Başını masadan ağır ağır kaldırdı..Bardağın dibinde dakiklardır bekleyen son yudumu, tek hamede ağzına boşaltıp, dudağının kenarlarına bulaşan sıvıyı elinin tersi ile sildi. Yüzündeki garip tiksinme ifadesi, içtiği şeyin tadına mı , davete mi yoksa kendine mi yönelikti kimse bilmedi..
Masaya tutunarak kalktı. Ayaklarını sürüyerek, pencerenin önüne vardığında, gecenin bilmem kaçından beri toprağı döven yağmurun gücünü kaybettiğini gördü. Toprak, gökten gelen herşeyi kabul edendi. Adı, bu yüzden topraktı ya.. Yükselen beton binalara inat, arka bahçedeki bir avuç toprağın, yağmurla beraber yarattığı o muhteşem kokuyu, derin derin içine çekti.
Soğuktu.. İnsan kendini en çok böyle soğuk havalarda ferkediyordu.. Bütün bunlar, zihninden geçerken, beyninin hala uyuşmamış olduğunu hissetti. Yine aynı arafta takılı kalmıştı işte.. Hareketleri ,ayık bir insan kadar dengeli değildi. Ama zihninden geçen zehirli cümlelerin dili bile dolanmıyordu.Öylesine ayıktı ki..

Davet, devam ediyordu.

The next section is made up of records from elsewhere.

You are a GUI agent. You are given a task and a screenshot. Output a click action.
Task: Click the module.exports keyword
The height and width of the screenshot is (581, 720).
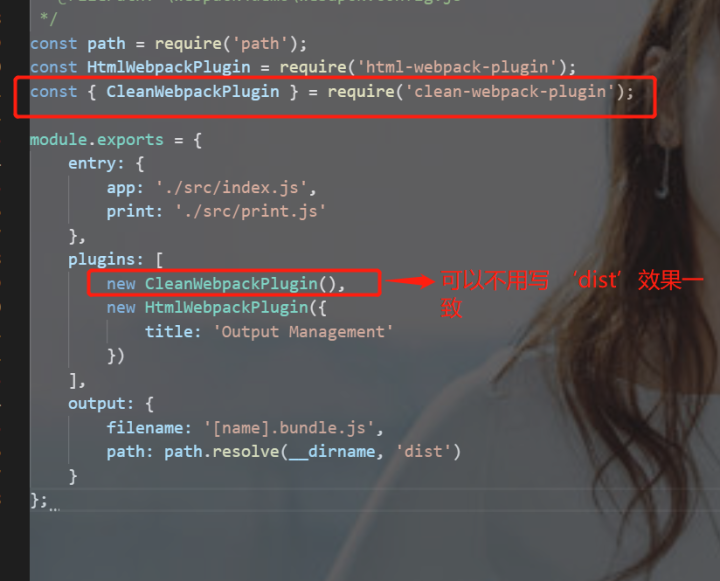coord(97,140)
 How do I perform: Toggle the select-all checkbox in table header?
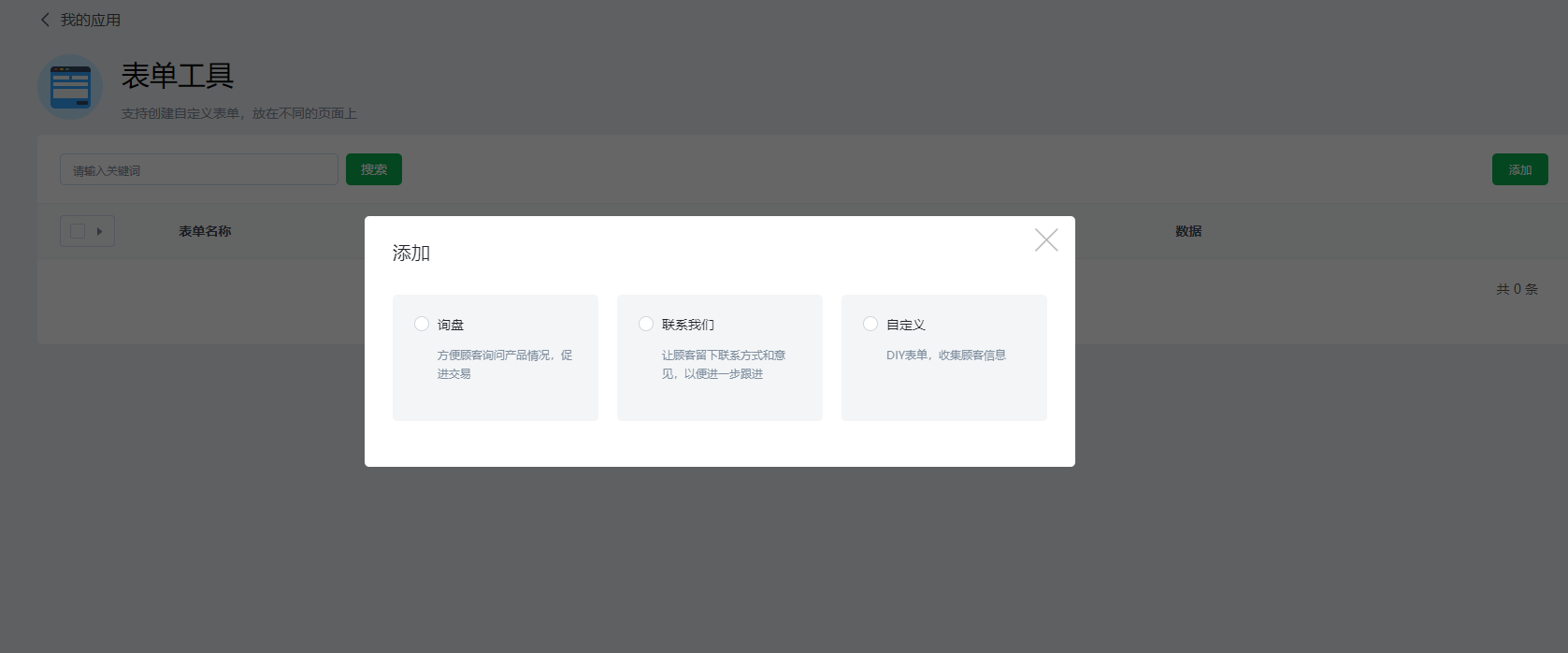[78, 231]
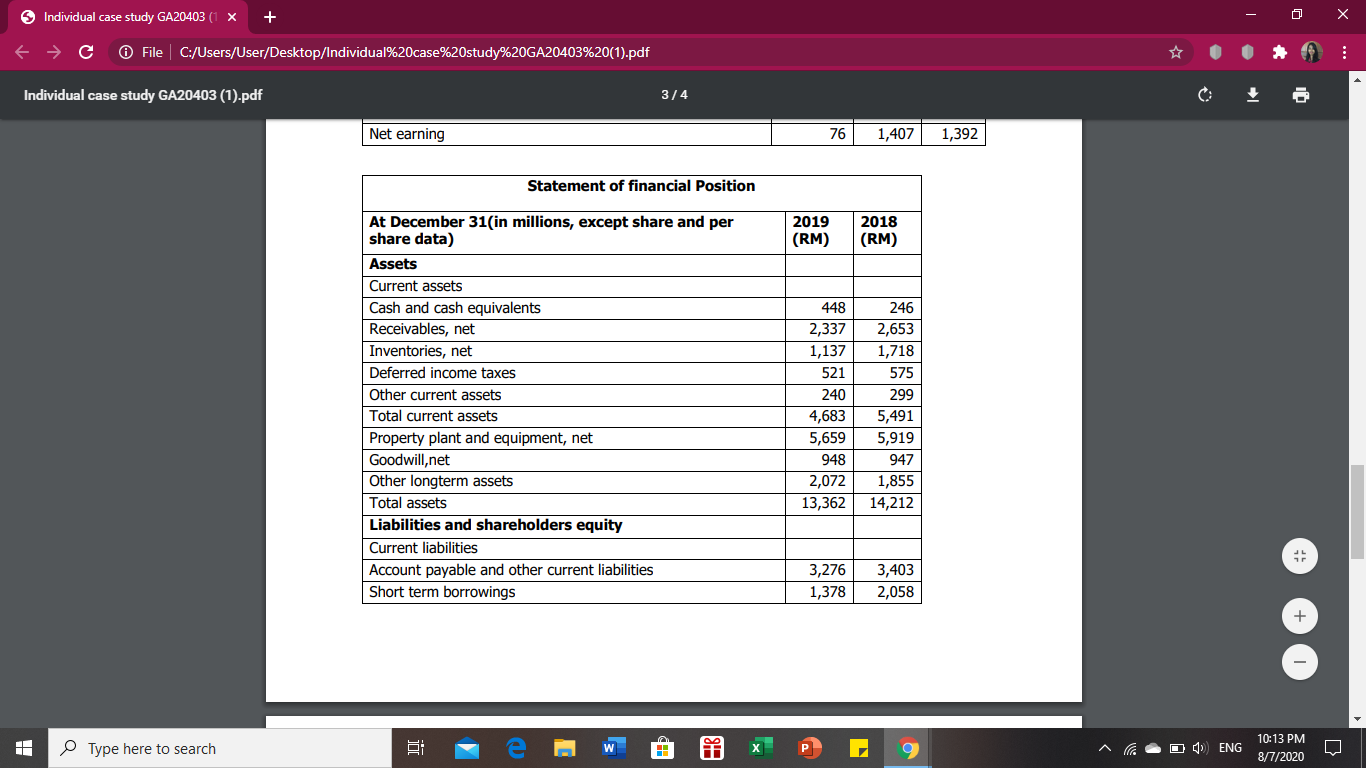The height and width of the screenshot is (768, 1366).
Task: Open the volume control from the tray
Action: 1198,747
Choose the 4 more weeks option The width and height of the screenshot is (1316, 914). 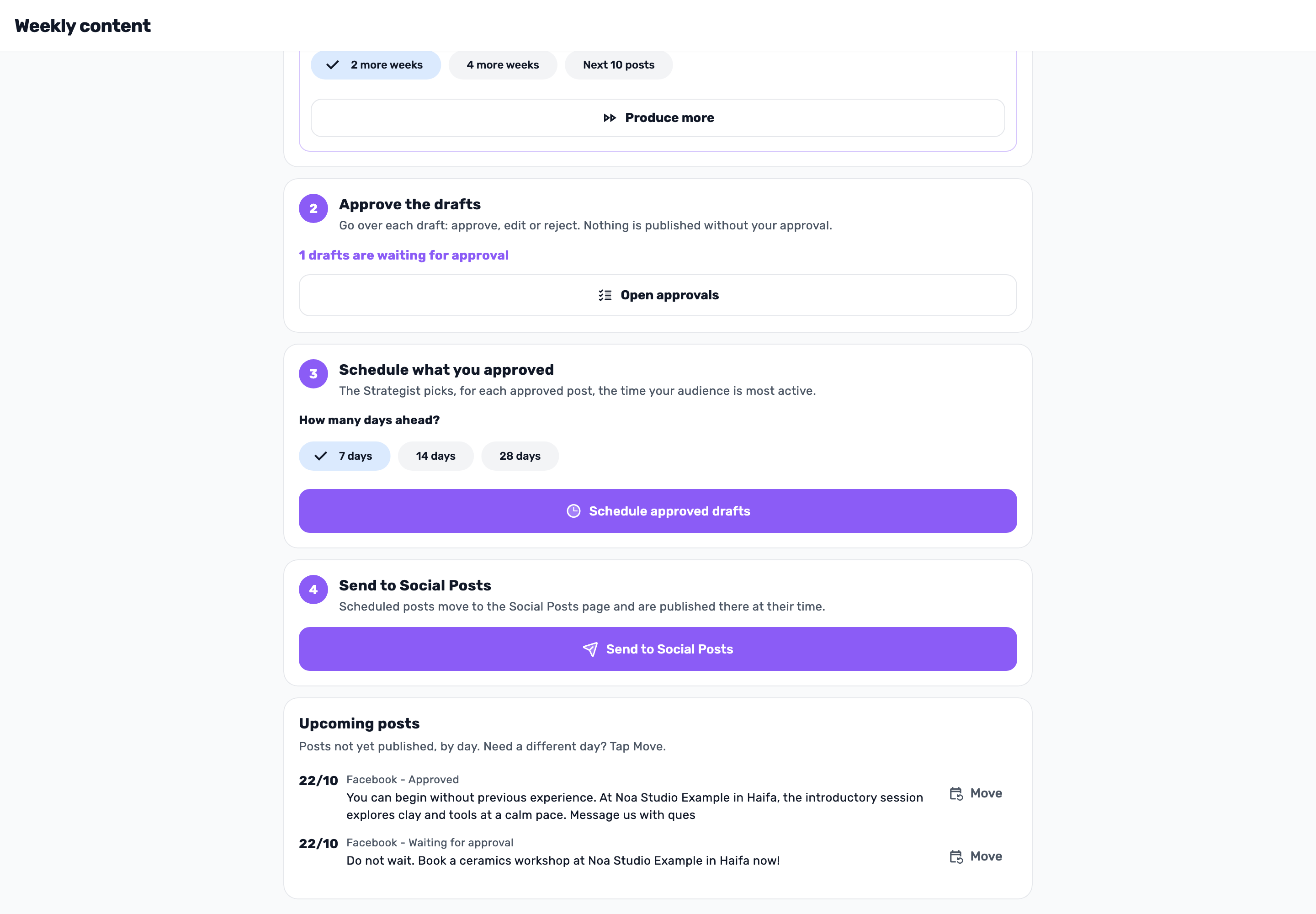tap(503, 65)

Odadakinin gel-git lerini umursamıyordu bile. Hep böyle olmaz mıydı.. Sizin dışınızdaki herşey, hareketsiz halde duran bir arabanın iki yanından akan yol misali, yanınınzdan öylece akıp giderdi.. Pencereyi kapattı. Zira, böyle sabahlarda bu davet, bu ses.. Bunlardan daha büyük işkence yoktu.. Ruhu kıvranmaya başlıyordu yine..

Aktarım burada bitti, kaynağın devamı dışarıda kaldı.